So people, mostly poor, but sometimes including the rich, have to make sometimes painful decisions about how to spend their own money -- I mean, act as "gatekeepers". Sometimes, after hospitals (which also have bills to pay) close their emergency rooms to staunch the financial hemorrhaging of uninsured patients the government tells them they must treat if they show up, patients who
could pay don't receive treatment and die -- I mean people don't have unlimited "access" to the time and resources of physicians. There remains a shred or two of freedom in the medical sector, so we have, in the words of some talking points that came with the bill, "had a market-run health care system for the last several decades". And, oh yeah, since the poor have the hardest time "accessing" adequate medical care and many of them are also members of minority groups, this whole state of affairs is not an object lesson on the evils of government interference in the economy, but a racist conspiracy! QED.
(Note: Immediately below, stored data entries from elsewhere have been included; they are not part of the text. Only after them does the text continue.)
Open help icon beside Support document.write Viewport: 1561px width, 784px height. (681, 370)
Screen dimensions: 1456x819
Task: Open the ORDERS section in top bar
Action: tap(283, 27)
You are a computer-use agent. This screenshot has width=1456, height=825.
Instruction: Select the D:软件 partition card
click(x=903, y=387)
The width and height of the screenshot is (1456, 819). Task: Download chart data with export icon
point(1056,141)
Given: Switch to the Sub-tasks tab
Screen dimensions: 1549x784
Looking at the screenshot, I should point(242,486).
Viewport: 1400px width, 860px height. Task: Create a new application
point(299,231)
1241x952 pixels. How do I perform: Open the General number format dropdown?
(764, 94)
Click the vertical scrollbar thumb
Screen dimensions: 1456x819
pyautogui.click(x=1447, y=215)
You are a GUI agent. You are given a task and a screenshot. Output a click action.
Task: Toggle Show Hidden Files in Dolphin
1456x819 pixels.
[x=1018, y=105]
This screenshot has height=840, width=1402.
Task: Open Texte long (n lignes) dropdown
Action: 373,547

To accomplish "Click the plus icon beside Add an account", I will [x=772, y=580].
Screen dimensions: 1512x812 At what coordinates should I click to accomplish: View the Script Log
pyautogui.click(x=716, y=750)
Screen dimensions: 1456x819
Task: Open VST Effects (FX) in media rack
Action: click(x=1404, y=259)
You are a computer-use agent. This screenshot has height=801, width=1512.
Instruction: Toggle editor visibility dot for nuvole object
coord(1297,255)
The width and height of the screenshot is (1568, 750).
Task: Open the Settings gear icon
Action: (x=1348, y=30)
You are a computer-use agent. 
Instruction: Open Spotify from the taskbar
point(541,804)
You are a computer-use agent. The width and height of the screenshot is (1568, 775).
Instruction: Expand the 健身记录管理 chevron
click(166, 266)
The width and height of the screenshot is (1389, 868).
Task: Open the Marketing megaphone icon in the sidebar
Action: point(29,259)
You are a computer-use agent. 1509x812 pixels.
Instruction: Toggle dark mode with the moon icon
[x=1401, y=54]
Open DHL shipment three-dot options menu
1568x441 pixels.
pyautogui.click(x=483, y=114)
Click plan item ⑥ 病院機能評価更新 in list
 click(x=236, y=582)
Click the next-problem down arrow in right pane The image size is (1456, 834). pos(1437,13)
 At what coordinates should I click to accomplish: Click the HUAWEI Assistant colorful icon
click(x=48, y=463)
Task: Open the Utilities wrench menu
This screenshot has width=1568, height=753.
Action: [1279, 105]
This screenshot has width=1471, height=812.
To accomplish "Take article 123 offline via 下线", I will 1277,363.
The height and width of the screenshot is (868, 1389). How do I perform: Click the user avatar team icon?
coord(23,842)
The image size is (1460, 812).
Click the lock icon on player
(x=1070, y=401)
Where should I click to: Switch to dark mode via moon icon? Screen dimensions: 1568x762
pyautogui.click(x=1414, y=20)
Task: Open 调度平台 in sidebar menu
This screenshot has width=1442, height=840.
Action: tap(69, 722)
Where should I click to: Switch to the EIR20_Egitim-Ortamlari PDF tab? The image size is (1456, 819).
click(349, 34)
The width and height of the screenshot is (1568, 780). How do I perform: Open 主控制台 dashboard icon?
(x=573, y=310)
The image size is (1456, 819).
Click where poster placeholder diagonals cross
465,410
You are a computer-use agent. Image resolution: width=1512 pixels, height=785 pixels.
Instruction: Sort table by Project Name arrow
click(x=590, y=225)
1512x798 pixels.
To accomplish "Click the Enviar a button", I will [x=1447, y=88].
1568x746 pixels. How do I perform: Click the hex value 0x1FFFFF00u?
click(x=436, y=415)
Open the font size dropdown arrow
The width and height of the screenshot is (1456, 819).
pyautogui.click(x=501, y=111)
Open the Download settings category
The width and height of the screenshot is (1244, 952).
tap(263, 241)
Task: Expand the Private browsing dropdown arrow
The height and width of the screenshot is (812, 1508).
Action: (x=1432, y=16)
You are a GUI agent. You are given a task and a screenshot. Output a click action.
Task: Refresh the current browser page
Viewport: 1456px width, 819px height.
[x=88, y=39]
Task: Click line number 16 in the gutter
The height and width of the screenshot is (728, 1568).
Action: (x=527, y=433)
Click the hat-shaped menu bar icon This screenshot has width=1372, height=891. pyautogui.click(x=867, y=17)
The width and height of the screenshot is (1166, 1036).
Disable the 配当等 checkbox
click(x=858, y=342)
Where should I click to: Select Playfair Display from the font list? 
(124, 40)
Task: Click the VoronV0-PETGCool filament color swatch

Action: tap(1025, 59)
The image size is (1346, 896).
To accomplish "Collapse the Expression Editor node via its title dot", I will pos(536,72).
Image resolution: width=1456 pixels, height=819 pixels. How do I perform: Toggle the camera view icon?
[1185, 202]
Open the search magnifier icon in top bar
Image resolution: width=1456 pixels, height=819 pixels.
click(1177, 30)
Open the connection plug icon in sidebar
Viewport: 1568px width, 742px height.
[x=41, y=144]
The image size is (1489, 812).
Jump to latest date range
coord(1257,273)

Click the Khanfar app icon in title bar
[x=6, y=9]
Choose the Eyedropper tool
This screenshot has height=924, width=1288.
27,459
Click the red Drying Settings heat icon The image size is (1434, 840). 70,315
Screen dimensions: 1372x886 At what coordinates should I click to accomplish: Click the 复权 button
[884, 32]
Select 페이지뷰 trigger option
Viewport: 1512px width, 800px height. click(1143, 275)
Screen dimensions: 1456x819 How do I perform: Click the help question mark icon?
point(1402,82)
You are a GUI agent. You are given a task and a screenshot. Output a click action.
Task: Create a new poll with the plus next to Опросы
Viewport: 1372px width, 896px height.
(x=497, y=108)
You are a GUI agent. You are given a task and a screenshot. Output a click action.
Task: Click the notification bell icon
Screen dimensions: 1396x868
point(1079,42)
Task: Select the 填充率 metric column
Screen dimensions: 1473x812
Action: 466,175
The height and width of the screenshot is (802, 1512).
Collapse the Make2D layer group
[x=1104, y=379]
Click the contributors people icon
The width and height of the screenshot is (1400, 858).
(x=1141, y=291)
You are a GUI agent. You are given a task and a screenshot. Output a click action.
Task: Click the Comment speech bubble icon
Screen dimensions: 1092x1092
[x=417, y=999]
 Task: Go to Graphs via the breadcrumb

The Expanded and Improved Medicare for All ActAs for the
bill itself, just covering this meeting has already taken me far longer than I planned this morning. I urge you to read it, though. As just an example, consider that this bill will make it illegal for private insurers to duplicate coverage allegedly provided by the state. This will require patients to either pay for all of their own medical care (unless this is construed as "self-insurance") or accept whatever the government -- as the new "gatekeeper" -- decides you will get.
And, while Conyers et al. claim that single-payer will permit you to choose your physician, recall that he is going to set the rate your physician receives for services. What will free choice even mean when demand skyrockets for "free" medical care and the "gatekeeper" has to decide whether to cut services, raise taxes, or reduce physician compensation? And what if the government disagrees with your physician over whether treating you is "medically necessary"? What criteria will it use? What if you no longer contribute income to the public coffers? Just because the national budget is bigger than a family's budget does not mean that it is limitless. Sooner or later, choices based on money will have to be made. If you -- rather than a government bureaucrat -- want to be the one making such choices, you should fight this plan.
Just this provision -- and it is only the tip of the government-takeover iceberg -- illustrates what is wrong with government interference in the economy in general and this plan in particular:
The personal judgement of physician and patient alike can be nullified by government regulation or trampled at the whim of any government functionary entrusted with enforcing those regulations.
Conyers and his supporters are busy telling each other that this proposal will accomplish what Hillary Clinton's set out to do. At the same time, they are getting ready to tell its potential opponents that it differs greatly from Clinton's plan in substantive ways. (It does not. Consider the question of choice more fully. See above.) They are clearly planning to use the worsening insurance crisis as "evidence" that the free market cannot work. I suspect that they want to spring this proposal on a confused public and attempt to pass it rapidly, before it can be examined critically. Notice that much of their focus involves "answering" objections to Clinton's old plan (e.g., physician choice, it won't "end healthcare as we know it", the market has allegedly been tried and failed).
The time is now to get up to speed on this bill, digest the
arguments against state control of medicine, and apply those arguments to
this new variant. And if you do not have time to do so, or to work against this bill, then I urge you to support the
Foundation for Individual Rights in Medicine, the
Americans for Free Choice in Medicine, and the
Ayn Rand Institute (which recently put out an op-ed debunking the
free market facade of Medicare.
-- CAV
Updates
Today: (1) Corrected an error. (2) Corrected typos.